[[ DATASET EXCERPTS, beginning ]]
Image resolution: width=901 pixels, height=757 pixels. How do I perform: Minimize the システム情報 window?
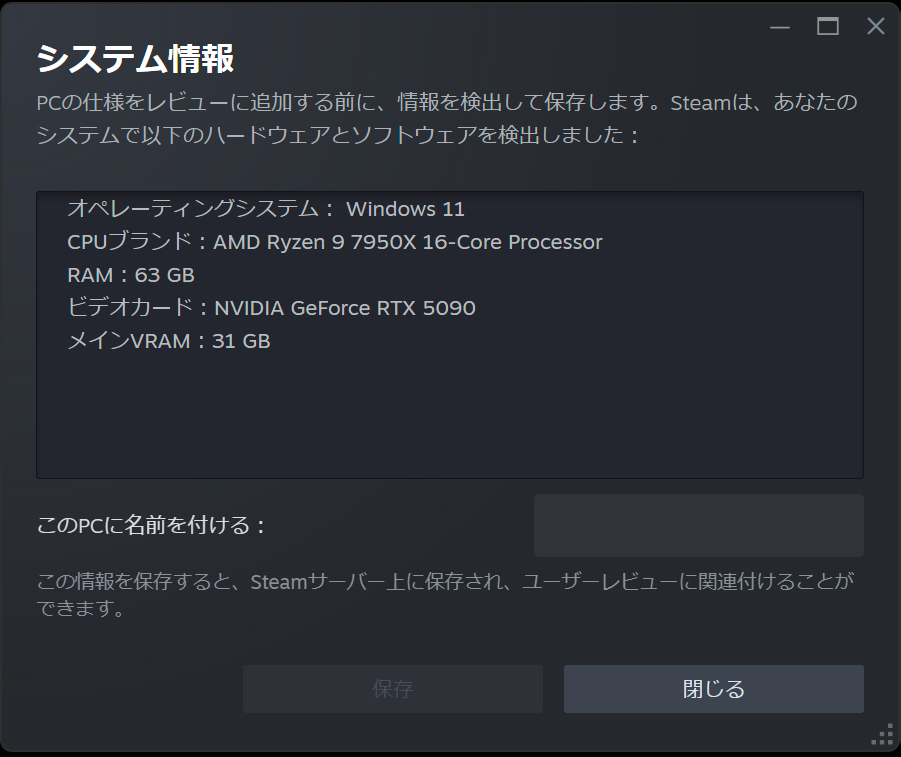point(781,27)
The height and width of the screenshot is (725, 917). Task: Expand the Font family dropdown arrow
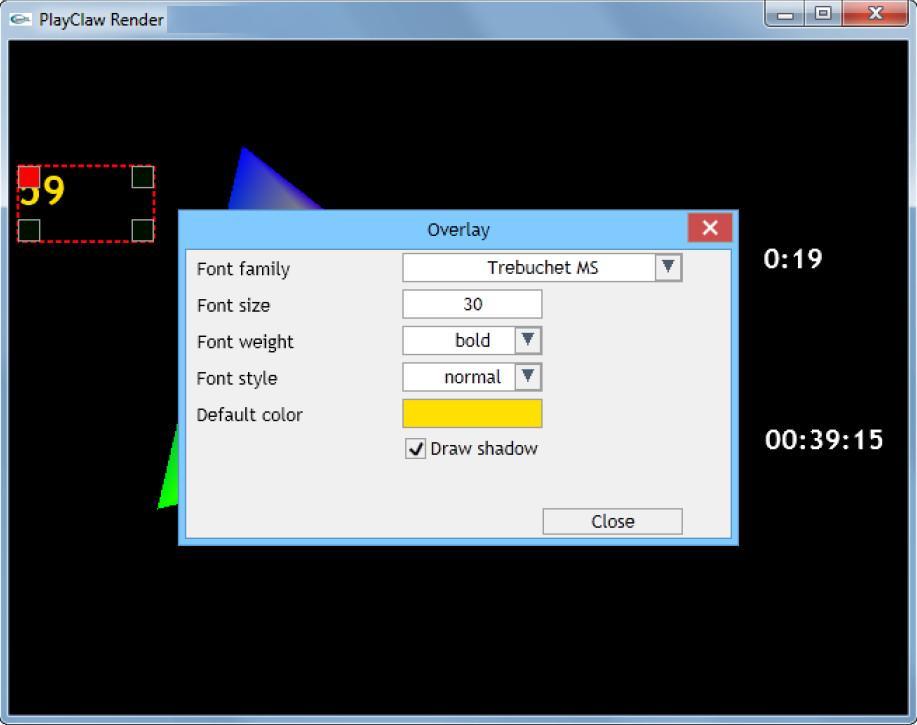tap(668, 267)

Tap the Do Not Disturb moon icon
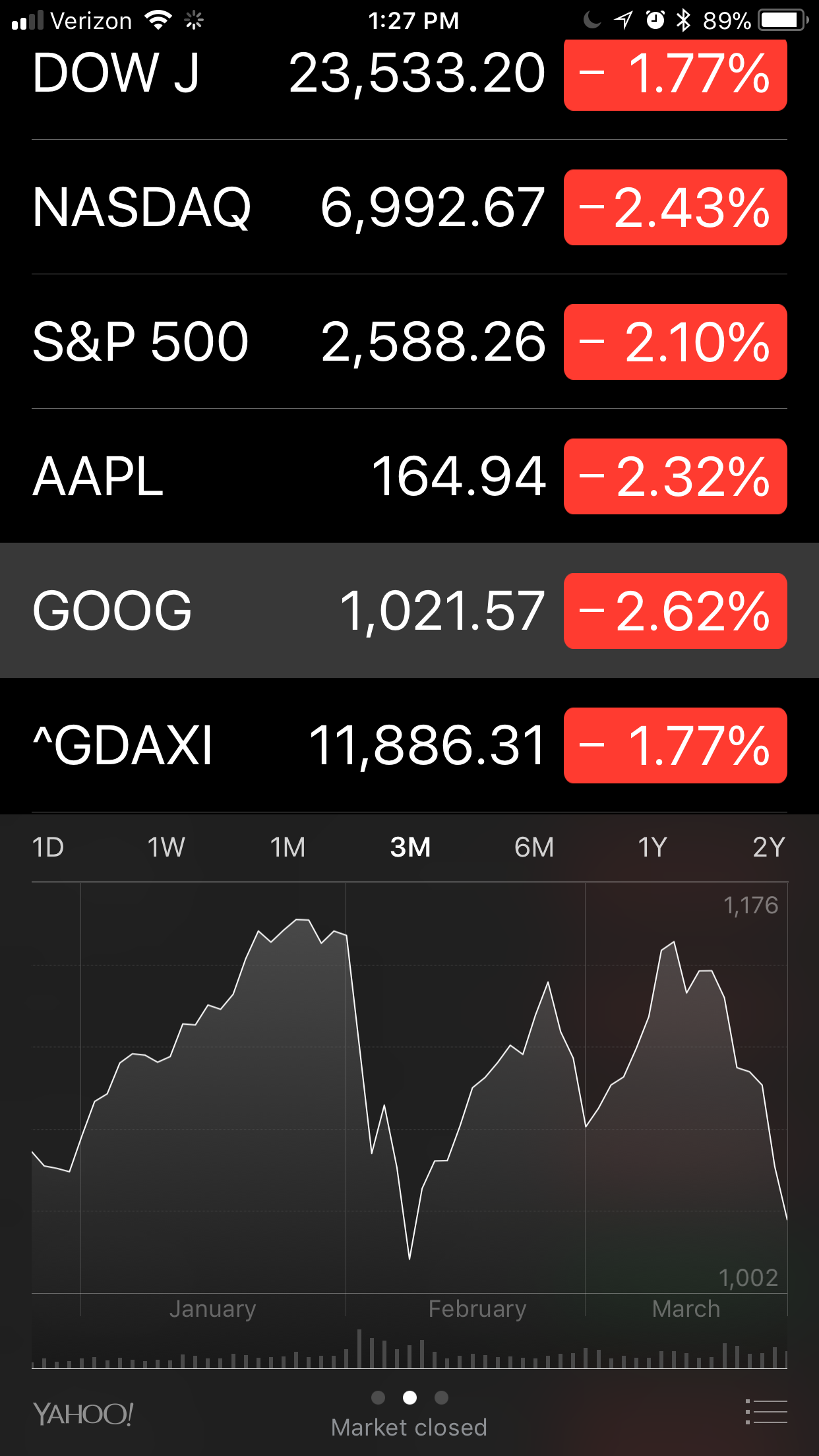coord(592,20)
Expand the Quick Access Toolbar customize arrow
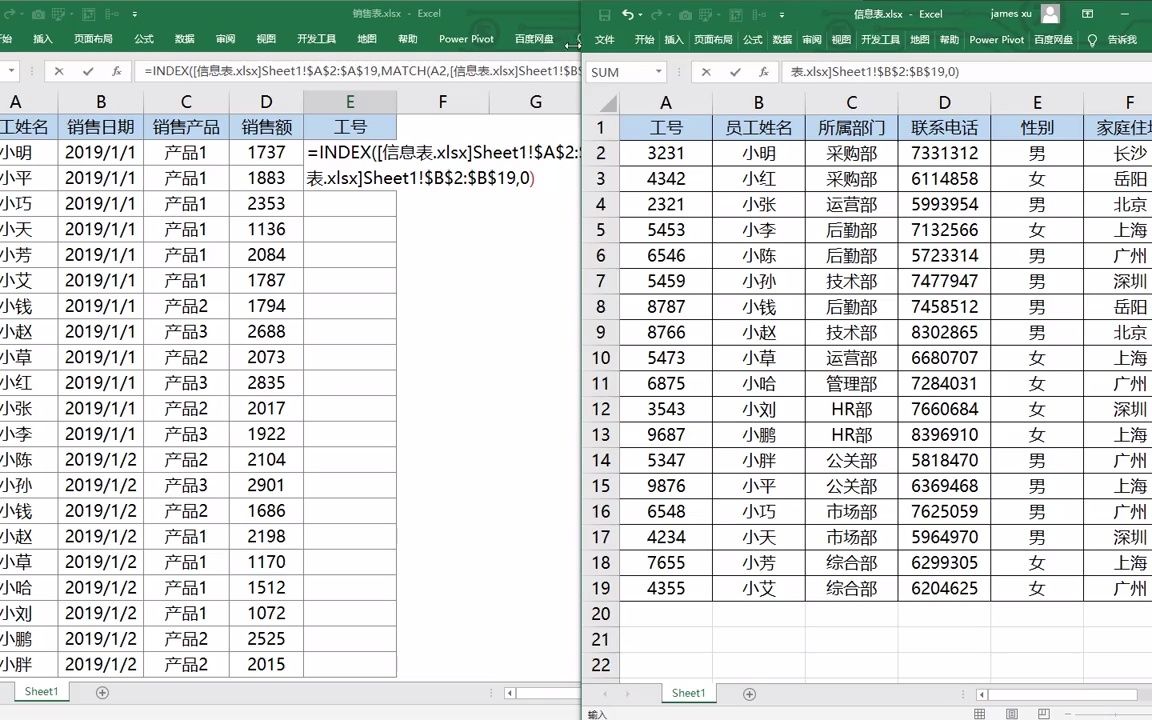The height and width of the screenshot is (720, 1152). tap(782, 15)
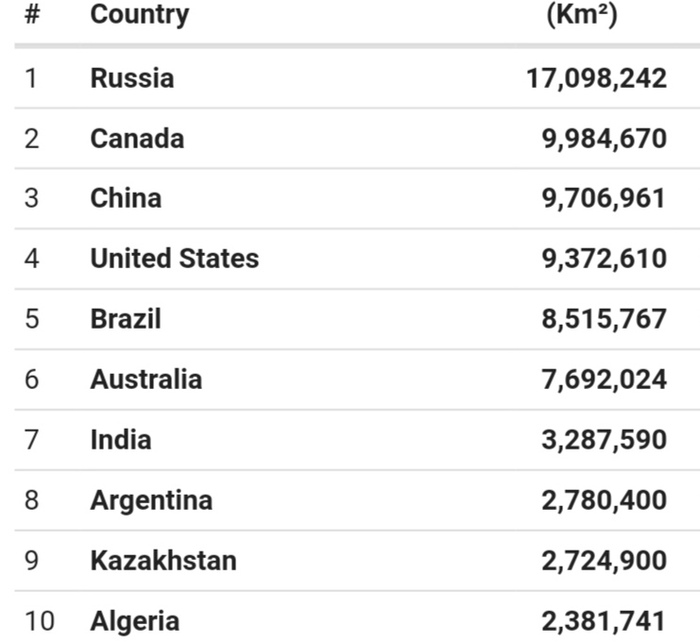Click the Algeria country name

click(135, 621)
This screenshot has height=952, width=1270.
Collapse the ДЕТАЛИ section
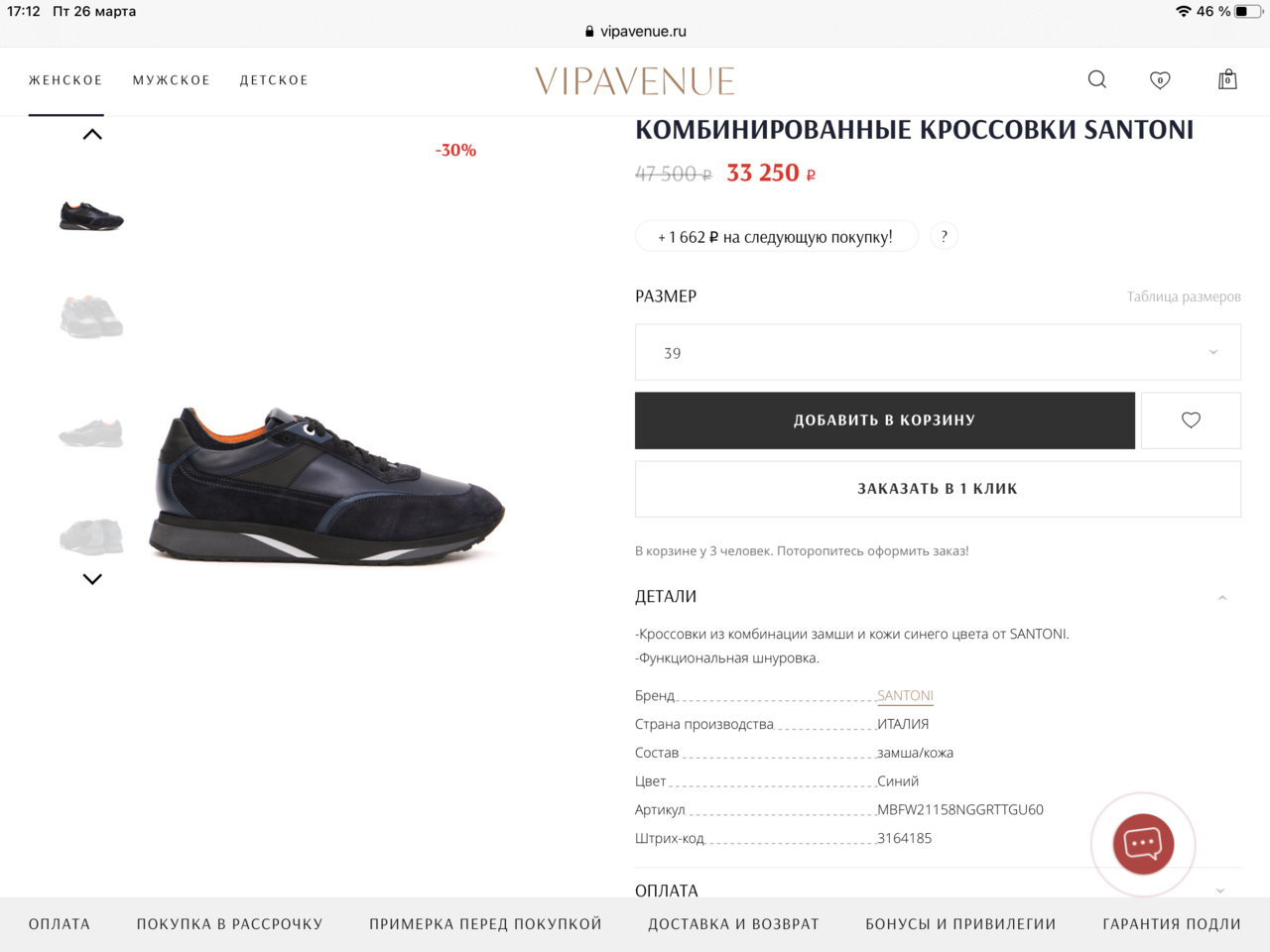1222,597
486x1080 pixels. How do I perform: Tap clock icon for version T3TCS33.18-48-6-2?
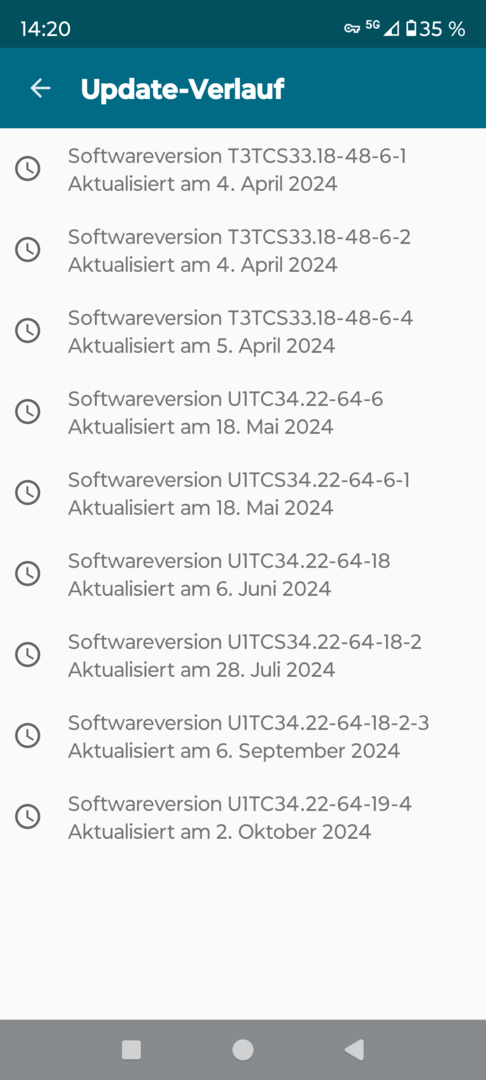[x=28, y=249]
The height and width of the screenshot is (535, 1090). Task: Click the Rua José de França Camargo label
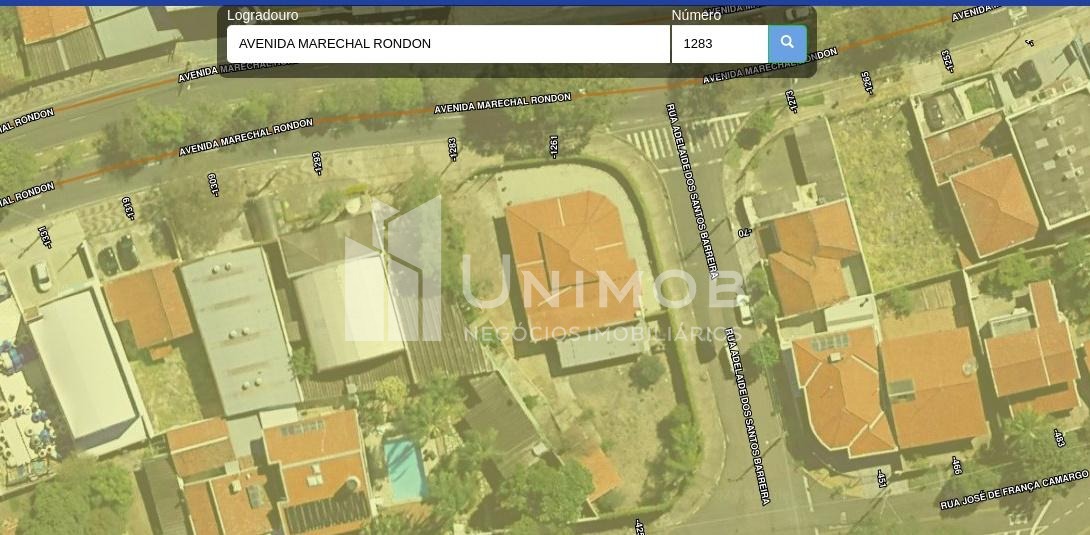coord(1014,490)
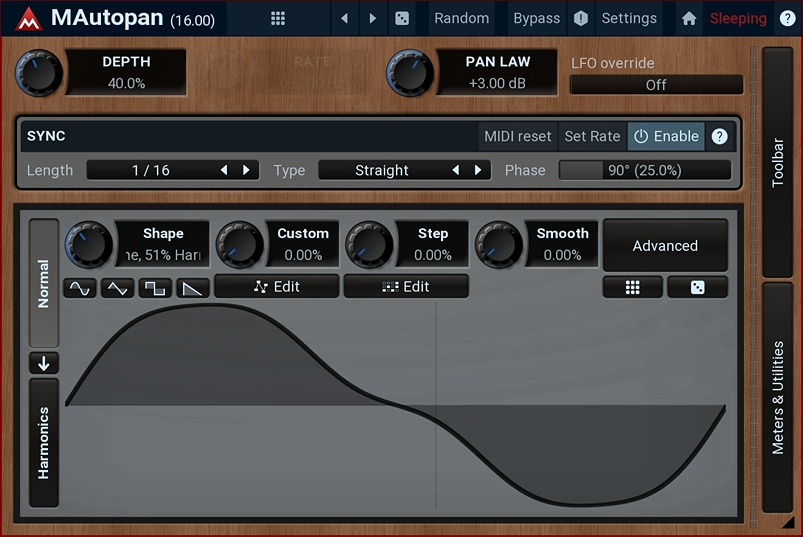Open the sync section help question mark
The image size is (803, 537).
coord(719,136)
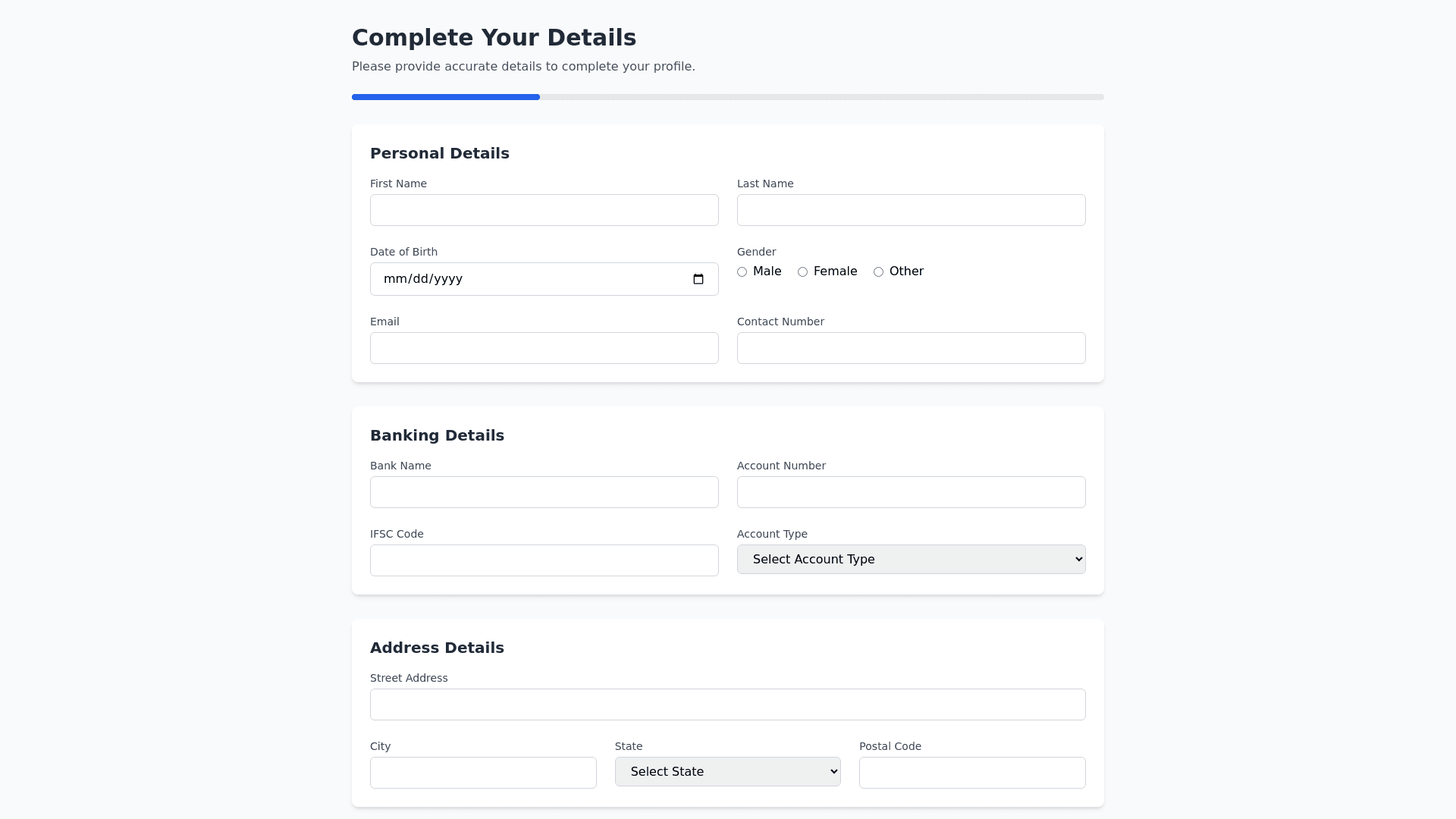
[[ DATASET EXCERPTS, end ]]
> **TASK OBJECTIVE**
Print the entries above word for word, without pictures.

> **TASK OUTPUT**
Image resolution: width=901 pixels, height=757 pixels. How do I perform: Minimize the システム情報 window?
point(781,27)
The height and width of the screenshot is (725, 917). Task: Expand the Font family dropdown arrow
tap(668, 267)

Tap the Do Not Disturb moon icon
coord(592,20)
Expand the Quick Access Toolbar customize arrow
The height and width of the screenshot is (720, 1152). tap(782, 15)
Click the Algeria country name

click(135, 621)
This screenshot has height=952, width=1270.
Collapse the ДЕТАЛИ section
1222,597
486x1080 pixels. How do I perform: Tap clock icon for version T3TCS33.18-48-6-2?
[x=28, y=249]
The height and width of the screenshot is (535, 1090). Task: Click the Rua José de França Camargo label
coord(1014,490)
Open the sync section help question mark
The image size is (803, 537).
coord(719,136)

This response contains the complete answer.